* **PROBLEM TO WORK ON**
The required answer is an exact copy of the records below, without pictures.

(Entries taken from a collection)
*** Begin section ***

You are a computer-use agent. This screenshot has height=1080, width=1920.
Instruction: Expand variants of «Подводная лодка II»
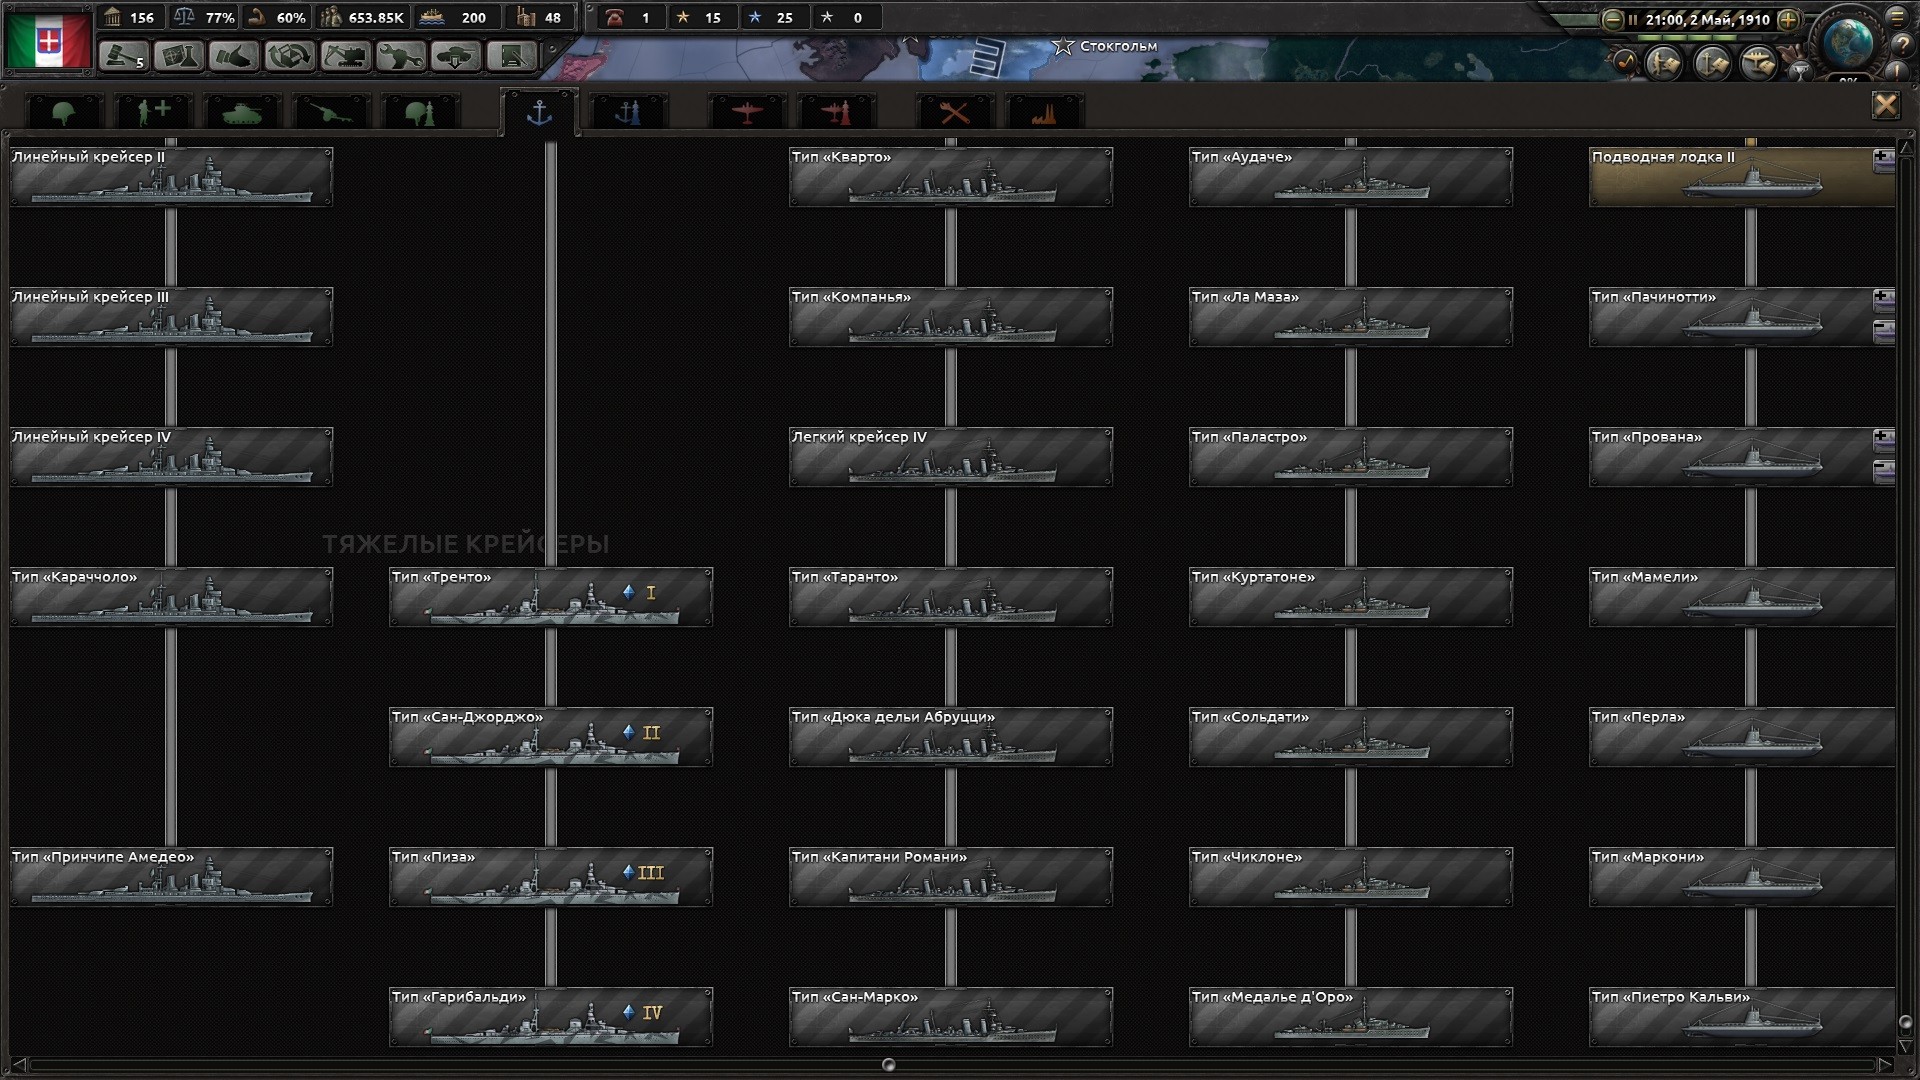(x=1883, y=159)
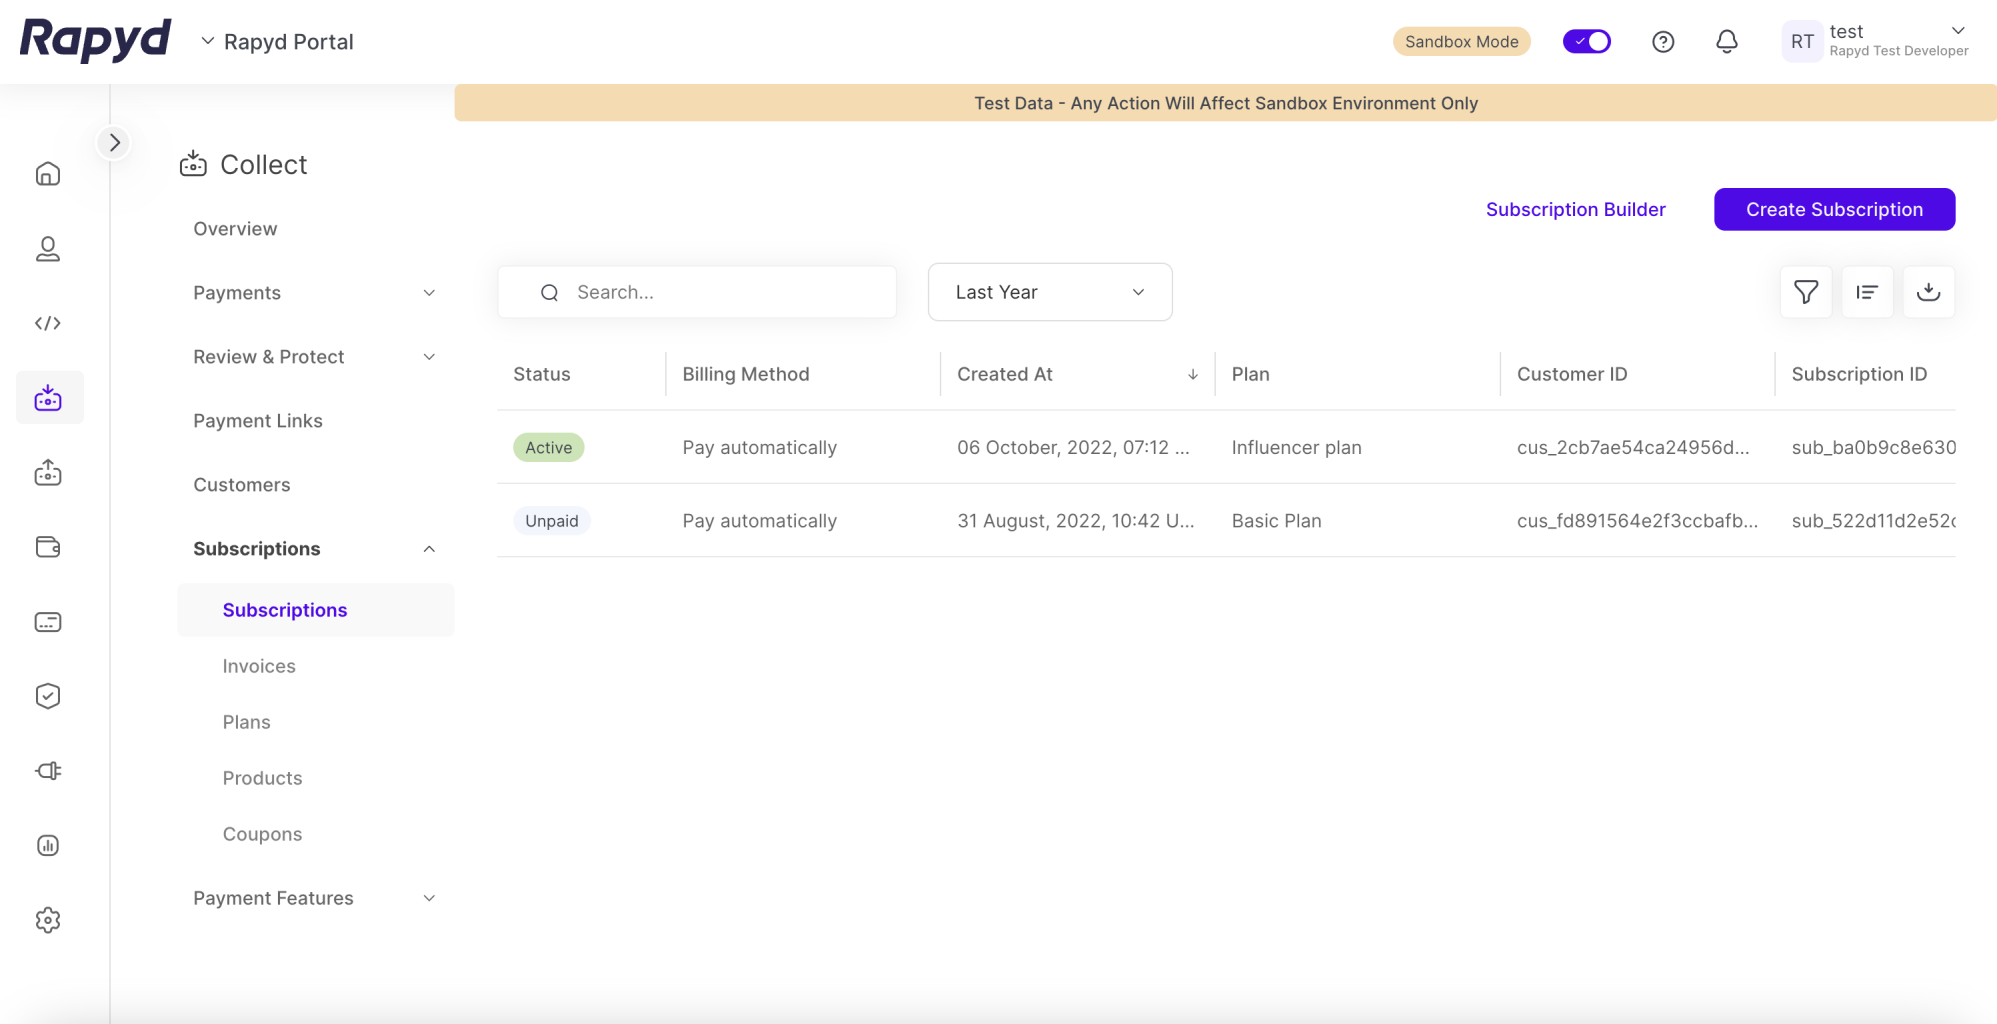1997x1024 pixels.
Task: Collapse the Subscriptions section in sidebar
Action: 429,548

*** End section ***

* **RESULT FOR THIS TASK**
You are a computer-use agent. This screenshot has height=1080, width=1920.
Instruction: Expand variants of «Подводная лодка II»
(x=1883, y=159)
1997x1024 pixels.
Task: Collapse the Subscriptions section in sidebar
Action: 429,548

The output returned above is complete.